Trumpianity is a Weird Religion

A few days after the election, an old college acquaintance wrote me – as “a brother in Christ” – to express his concerns that I was not using my online influence to expose evil, and to “spread the Gospel.”

I appreciated the gesture (and still do). But, I was also flummoxed, since I had not said or written anything about religion in recent days.

What I had done is express my concerns that so many clearly false claims of electoral fraud (many of them originating from Trump’s Twitter feed) were circulating so widely. While noting that no doubt there were true cases of fraud, I had urged people to carefully fact-check the claims they ran across before sharing them.

But to many of my conservative acquaintances, that fact that I wasn’t giving my unqualified support to Trump’s fraud gambit showed not merely that I might be making a political or epistemological mistake, but that I was somehow opposing Christ.

Weird. But then again, Trumpianity is a weird religion.

 

The spiritual danger of Trumpism

From the get-go Trumpism has been strangely infused with eschatological religious language, imagery and motivations.

Trump is our King David, our Constantine. He is – as the prophets have said – a rebuke to the atheism of the Obama presidency, bringing God back to Washington, and the country back to God. He is the hammer of the Almighty, smashing the diabolical plans of the global elite and their allies in the media and the deep state.

And it is for this reason (and this reason alone) that they have hated him, persecuted him, and driven him by hook or by crook from the White House.

There is, no doubt, a great deal of truth in all of that. But if the linguistic trappings of Trumpism have always been troublingly messianic, things have become only that much more concerning in the heady days since the election.

It is now routine to hear conservative religious leaders justify their absolute certainty that Trump won – or will win – the election with some version of the assertion that “God’s hand is on him.”

As Eric Metaxas put it in a recent cringe-worthy telephone conversation with Trump, referring specifically to his legal bid to overturn the election result, “I’d be happy to die in this fight. This is a fight for everything. God is with us. Jesus is with us in this fight for liberty.”

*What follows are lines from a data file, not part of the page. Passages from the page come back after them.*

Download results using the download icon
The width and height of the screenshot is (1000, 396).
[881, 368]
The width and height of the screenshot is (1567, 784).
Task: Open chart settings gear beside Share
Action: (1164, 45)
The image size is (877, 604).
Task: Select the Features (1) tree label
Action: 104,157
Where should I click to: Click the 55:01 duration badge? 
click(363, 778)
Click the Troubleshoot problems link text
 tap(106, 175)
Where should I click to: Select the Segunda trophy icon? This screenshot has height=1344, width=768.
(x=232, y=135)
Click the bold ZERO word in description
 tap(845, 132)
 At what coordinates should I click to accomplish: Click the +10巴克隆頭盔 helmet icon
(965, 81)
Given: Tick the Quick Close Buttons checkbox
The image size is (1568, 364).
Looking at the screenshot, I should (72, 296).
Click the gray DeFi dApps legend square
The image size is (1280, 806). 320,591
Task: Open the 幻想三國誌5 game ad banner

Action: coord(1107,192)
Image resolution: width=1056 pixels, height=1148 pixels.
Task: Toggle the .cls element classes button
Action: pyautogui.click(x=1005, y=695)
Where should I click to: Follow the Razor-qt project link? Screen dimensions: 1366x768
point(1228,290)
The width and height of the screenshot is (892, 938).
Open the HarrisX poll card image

Setting aside the stench of prosperity theology present in the suggestion that God’s favor necessarily translates into political victory, what disturbs me most about these kinds of assertions is the speaker’s conviction that somehow he has direct access to knowledge of God’s will, and that God’s will just happens to coincide with his political loyalties.

As far as I can see, the practical effect of this often starkly apocalyptic language has not been to inaugurate some new era of authentic Christian spirituality in the public square, producing in abundance repentance and the fruits of the Holy Spirit (love, joy, peace, patience, kindness, goodness, etc.).

On the contrary, too often the effect has been to inaugurate a cult of personality characterized by anxiety, fear and anger, in the process devastating the foundations of discernment, leaving credulous Christians defenseless against the claims of every spiritual and political charlatan who is on the “right side” – starting with Trump himself.

After all, if God’s messengers have prophesied that Trump will win the 2020 election, then to doubt that Trump did win the 2020 election means that you doubt God. And any “facts” you run across that undermine your faith in Trump’s victory must be mistrusted as diabolical deceptions.

Or, if Trump is made in the mold of King David, and if King David could save Israel despite being a terrible sinner, any concerns you have about Trump’s character must be dismissed with a wave of the hand as scrupulous handwringing, unhelpful distractions at a time when what we need are single-minded warriors.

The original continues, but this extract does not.